=== PASSAGE SHOWN ===

When creating a database, specify the -create option along with one or more -dbfile parameters and the corresponding -fields that you want to include in the database.

Create a database using ClinVar VCF, incorporating the INFO fields CLNSIG, CLNDN, and ID:

java -Xmx16G -jar SnpSift.jar \
    annmem \
    -create \
    -dbfile 'db/clinvar.2024-11-03.vcf' \
    -fields 'CLNSIG,CLNDN,ID'

When a database is created, it is stored in a dedicated directory named after the original VCF file, with the suffix .snpsift.vardb appended. For example, if your input VCF file is named clinvar.vcf, the resulting database will be saved in a directory called clinvar.vcf.snpsift.vardb.

Within this directory, the database is partitioned by chromosome. Each chromosome has its own file named following the pattern {chromosomeName}.snpsift.df. These files contain the serialized dataframes that store the selected INFO fields for that specific chromosome, enabling fast and efficient in-memory lookups during the annotation step.

Example: When creating a database for clinvar.2024-11-03.vcf, the following directory is created

# ls clinvar.2024-11-03.vcf.snpsift.vardb/

Annotating a VCF File

Once the database(s) have been created, use the annmem command to annotate your input VCF file. You can specify multiple databases to annotate the VCF simultaneously.

Annotate an input VCF file using multiple databases:

java -Xmx16G -jar SnpSift.jar \
   annmem \
   -dbfile 'db/clinvar.vcf.gz' \
   -dbfile 'db/dbSnp.151.vcf.gz' \
   -dbfile 'db/cosmic-v92.vcf.gz' \
   input.vcf \
   > input.ann.vcf

During this annotation step, the required dataframes are loaded into memory on a per-chromosome basis, ensuring efficient processing.

Note: If no fields parameter is used in the annotation command, all field in the database are used.

Note: If a variant from the input VCF file does not have an entry the database/s, then no INFO field is added.

Note: You can specify -addAnnotated to add the ANNOTATED flag to every VCF entry, so downstream processes know the VCF entry was annotated.

Command Options

Below is a summary of the available command options for annotateMem:

  • -addAnnotated
    When annotating, add an ANNOTATED flag to every INFO field, this is added even if there are no annotations from the database/s added (e.g. because the variant doesn't have an entry in the databases).

=== DATA RECORDS ===

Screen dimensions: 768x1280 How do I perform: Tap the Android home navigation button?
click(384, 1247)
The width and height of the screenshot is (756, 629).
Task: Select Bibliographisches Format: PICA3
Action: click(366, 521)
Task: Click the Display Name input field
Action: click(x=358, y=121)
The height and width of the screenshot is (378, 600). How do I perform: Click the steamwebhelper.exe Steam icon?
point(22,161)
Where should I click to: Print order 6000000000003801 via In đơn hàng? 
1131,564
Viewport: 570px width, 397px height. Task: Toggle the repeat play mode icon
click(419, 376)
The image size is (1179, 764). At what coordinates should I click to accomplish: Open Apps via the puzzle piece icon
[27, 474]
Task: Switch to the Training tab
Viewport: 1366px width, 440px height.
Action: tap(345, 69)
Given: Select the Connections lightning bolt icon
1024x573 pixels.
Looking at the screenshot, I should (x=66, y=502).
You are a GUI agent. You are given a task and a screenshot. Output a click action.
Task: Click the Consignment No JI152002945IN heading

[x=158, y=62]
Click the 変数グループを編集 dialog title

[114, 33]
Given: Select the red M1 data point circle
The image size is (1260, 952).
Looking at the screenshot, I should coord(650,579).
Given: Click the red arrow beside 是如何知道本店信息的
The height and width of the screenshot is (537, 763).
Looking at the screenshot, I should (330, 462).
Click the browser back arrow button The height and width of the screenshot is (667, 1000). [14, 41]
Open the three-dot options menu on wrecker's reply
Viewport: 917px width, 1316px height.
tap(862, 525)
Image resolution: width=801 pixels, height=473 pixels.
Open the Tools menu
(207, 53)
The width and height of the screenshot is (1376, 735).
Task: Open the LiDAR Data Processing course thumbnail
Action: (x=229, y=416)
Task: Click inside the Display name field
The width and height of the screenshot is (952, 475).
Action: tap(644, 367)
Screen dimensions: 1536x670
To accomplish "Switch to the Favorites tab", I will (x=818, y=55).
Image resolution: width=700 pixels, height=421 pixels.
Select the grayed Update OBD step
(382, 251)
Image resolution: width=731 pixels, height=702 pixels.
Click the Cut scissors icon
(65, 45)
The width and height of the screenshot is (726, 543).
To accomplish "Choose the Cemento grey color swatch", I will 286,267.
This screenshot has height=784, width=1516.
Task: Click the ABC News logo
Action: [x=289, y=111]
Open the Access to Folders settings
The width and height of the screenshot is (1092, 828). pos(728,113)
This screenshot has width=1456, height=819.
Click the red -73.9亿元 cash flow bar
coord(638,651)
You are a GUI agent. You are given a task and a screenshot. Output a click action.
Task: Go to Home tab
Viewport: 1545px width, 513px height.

===

→ **PARTS OF THE EXERCISE**:
A. List every database file that the SnpSift annotation text passes with -dbfile in its command for annotating an input VCF file with multiple databases.
B. According to the SnpSift annotation text, what suffix is added to the original VCF file name to form the name of the directory where a newly created database is stored?

→ **PER-TASK ANSWERS**:
A.
db/clinvar.vcf.gz
db/dbSnp.151.vcf.gz
db/cosmic-v92.vcf.gz

B. .snpsift.vardb